L’Edito hebdo de JMC - L’écume des jours


Politique


23 mai 2025

Que se cache-t-il derrière le fleuve de nos indifférences s’interroge JMC cette semaine

Jolies robes, smoking, clic-clac. Les photos des stars du Festival font rêver dans les chaumières. Elles apportent une touche glamour à une époque qui l’est fort peu, et sans doute une parenthèse d’évasion salvatrice dans notre sinistrose ambiante. Ce défilé des vanités fait oublier quelques instants le sort des malheureux qui se noient en mer derrière le tapis rouge. Juste pour survivre, car chassés par la guerre, la corruption, la faim... Bien sûr, lorsque les projecteurs seront éteints et que les vedettes seront reparties à bord de leurs jets privés, la vie ‘ordinaire’ reprendra comme avant. Après les grandes déclarations aussi bien intentionnées qu’inutiles, et parfois indécentes avec ces toilettes de haute couture et ces rivières de diamants onéreuses, qui ne réussissent pas à cacher le fleuve de nos indifférences.

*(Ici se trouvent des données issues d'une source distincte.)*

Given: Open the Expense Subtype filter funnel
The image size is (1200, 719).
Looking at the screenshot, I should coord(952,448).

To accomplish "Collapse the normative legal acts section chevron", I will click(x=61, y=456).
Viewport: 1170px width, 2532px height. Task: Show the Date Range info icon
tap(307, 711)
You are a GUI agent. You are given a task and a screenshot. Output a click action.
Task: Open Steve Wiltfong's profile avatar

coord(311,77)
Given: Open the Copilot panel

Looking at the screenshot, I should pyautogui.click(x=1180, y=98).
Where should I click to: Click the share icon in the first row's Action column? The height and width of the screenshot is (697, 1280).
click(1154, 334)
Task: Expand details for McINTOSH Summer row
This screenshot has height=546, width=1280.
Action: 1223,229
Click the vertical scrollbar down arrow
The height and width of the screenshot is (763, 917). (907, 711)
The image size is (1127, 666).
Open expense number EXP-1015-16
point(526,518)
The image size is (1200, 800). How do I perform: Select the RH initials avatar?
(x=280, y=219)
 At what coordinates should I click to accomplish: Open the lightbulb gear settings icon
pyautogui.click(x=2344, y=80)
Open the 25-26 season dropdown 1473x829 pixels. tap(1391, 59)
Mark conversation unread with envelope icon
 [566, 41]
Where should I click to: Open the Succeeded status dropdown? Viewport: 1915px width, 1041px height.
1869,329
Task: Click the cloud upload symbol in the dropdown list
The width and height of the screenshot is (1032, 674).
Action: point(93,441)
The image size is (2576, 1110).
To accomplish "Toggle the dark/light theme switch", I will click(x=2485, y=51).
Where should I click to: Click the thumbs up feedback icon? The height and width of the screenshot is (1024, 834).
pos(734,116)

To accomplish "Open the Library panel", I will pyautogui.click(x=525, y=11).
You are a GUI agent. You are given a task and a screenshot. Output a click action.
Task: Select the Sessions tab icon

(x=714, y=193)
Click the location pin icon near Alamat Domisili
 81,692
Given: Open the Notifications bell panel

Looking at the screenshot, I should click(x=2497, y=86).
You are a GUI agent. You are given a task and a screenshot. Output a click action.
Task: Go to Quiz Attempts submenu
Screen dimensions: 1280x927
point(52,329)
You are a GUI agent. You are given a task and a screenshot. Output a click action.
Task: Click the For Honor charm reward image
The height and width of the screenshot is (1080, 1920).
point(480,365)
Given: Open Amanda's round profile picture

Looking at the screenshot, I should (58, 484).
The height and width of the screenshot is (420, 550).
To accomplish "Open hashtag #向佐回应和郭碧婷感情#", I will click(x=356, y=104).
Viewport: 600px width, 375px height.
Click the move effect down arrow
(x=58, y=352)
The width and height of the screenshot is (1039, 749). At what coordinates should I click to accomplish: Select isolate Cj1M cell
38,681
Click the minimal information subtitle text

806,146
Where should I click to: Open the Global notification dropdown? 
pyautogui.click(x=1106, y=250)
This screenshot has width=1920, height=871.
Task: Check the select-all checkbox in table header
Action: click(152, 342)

Éric Ciotti et son groupe UDR ont déposé une proposition de loi à l’Assemblée pour
« protéger l’effectivité du droit fondamental de l’éligibilité  ». Derrière cet intitulé technique, la volonté du député azuréen que les élus sanctionnés par un tribunal ne soient pas ‘victimes’ d’une « application immédiate » de leur condamnation, ce qui les dépossède de leur mandat par la seule volonté des juges, avant même qu’ils aient pu faire appel. Marine Le Pen, l’ancien maire de Toulon Hubert Falco, et la maire de La Seyne-sur-Mer Nathalie Bicais ont, parmi d’autres, déjà fait les ‘frais’ de cette disposition de la loi Sapin II contre la corruption. La proposition UDR sera étudiée le 27 juin. Elle devrait faire l’objet de beaucoup de commentaires sur la sévérité de la justice et sur les conséquences ‘politiques’ de l’application de ses décisions. Mais, au final, pour que les Français ne se détournent pas davantage de la vie publique, il faut bien sûr que «  la femme de César soit irréprochable », et que ceux qui sont pris la main dans le pot de confiture soient sévèrement condamnés.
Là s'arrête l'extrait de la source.